Indian Intelligence services in Tamil Nadu, and the IPKF in Sri Lanka, have been making use of the rivalry and violent bickering between the LTTE and the other Tamil militant groups. Moreover, India has obviously exacerbated the intra-Tamil militant conflict by rewarding materially - offering to do it politically in future as well - the assistance received from PLOTE, TELO and EPRLF to identify LTTE members living underground with the population, and also in the refugee camps - a process of identification that the recently arrived Indian soldiers cannot obviously do. This is one of the oldest classical tactics by occupation armies, and still another clear indication of the war fighting rather than peacekeeping nature of the current Indian campaign in Sri Lanka.

It is understandable that some of the past victims of the LTTE's murderous craving for monopoly power should seek to profit now from such an under-cover opportunity to take revenge. At the same time, the Tamil People by and large seem to resent such a fratricidal mercenarisation of their youngsters, which corrupts a situation already vile enough.

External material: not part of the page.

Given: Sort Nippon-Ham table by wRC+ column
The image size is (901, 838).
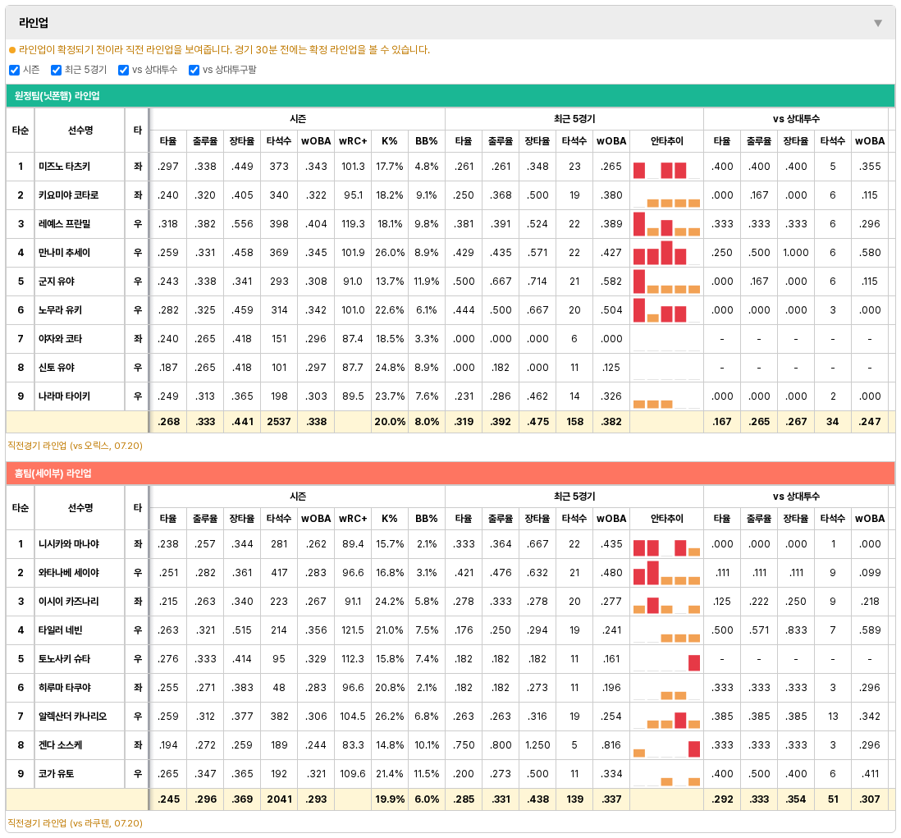Looking at the screenshot, I should click(353, 141).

Also, information-gathering tactics such as the use of relief and recourse to mercenarisation suggest that the population has not been volunteering information to the Indian Army which, in turn, may suggest either or both of two things : that by and large the Tamil population has turned, if only passively, against the Indian Army, and that popular support for the LTTE is more solid and widespread that anyone anywhere seems to want to acknowledge.

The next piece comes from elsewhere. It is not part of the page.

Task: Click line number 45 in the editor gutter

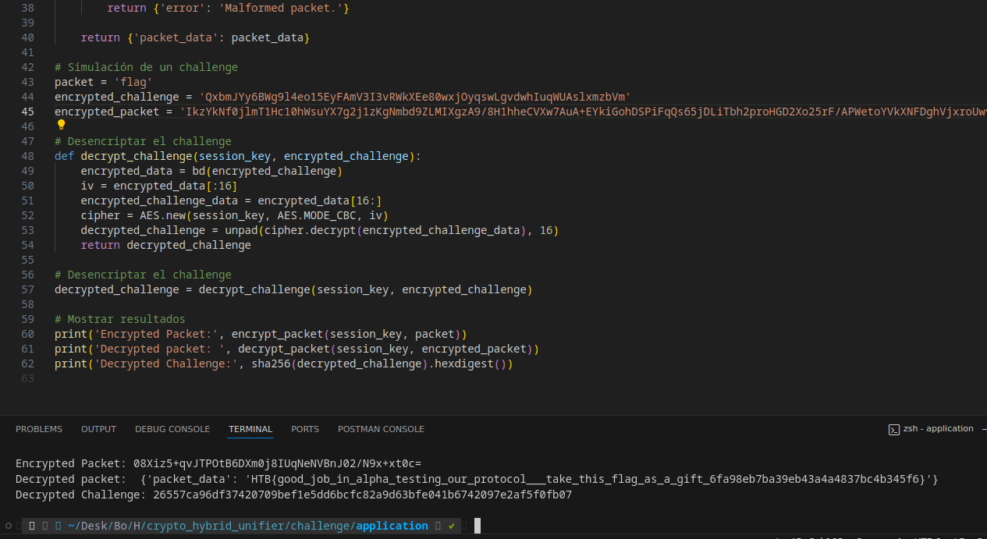Action: [27, 112]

This includes the notion of the LTTE's capacity to induce support or complicity through coercion - a capacity reinforced at bottom by the admiration that its tough uncompromising action awakens in many Tamils, especially in Jaffna. Otherwise, more probably, even without Indian Intelligence efforts, the Tigers would have already been wiped out.

BRINKMANSHIP

India's stand - at the end of l987 - is that the Tamil tigers must unconditionally surrender militarily, and politically accept the Indo-Sri Lankan Accord - or, otherwise, face relentless persecution, attack and, sooner or later, extermination. In other words, the Indian Government (nowadays absorb at one voice with the Sri Lankan Government) in demanding from the Tamil guerrillas :

1. stop fighting : you may go into politics within Sri Lanka;

2. forget about Tamil Eelam outside Sri Lanka : Tamils will get some autonomy in the Northern Province and may (may not) obtain likewise in Eastern Province.

Whereas the LTTE's stand has been oscillating between an offer (at times desperately) to lay down arms conditionally - once Tamil autonomy in North and East is well secured, and a reaffirmation (often defiantly) of the original commitment to fight uncompromisingly : until Tamil Eelam is gained, with them on top.

Both Maj.Gen.H Singh of the Indian Army in Sri Lanka and guerrilla commander V.Prabakharan of the Tamil Tigers are on record recently declaring, each one from his own side : " we will achieve our objective at any price ". Their objectives being incompatible, then, if they mean what they say, the continuation of the war becomes very logical. As to its outcome, it is uncertain. What is clear, nevertheless, is that as long as the Indian Army and the Tamil guerrilla continue fighting, both India and the Tamils will continue losing. Sri Lanka will not win either.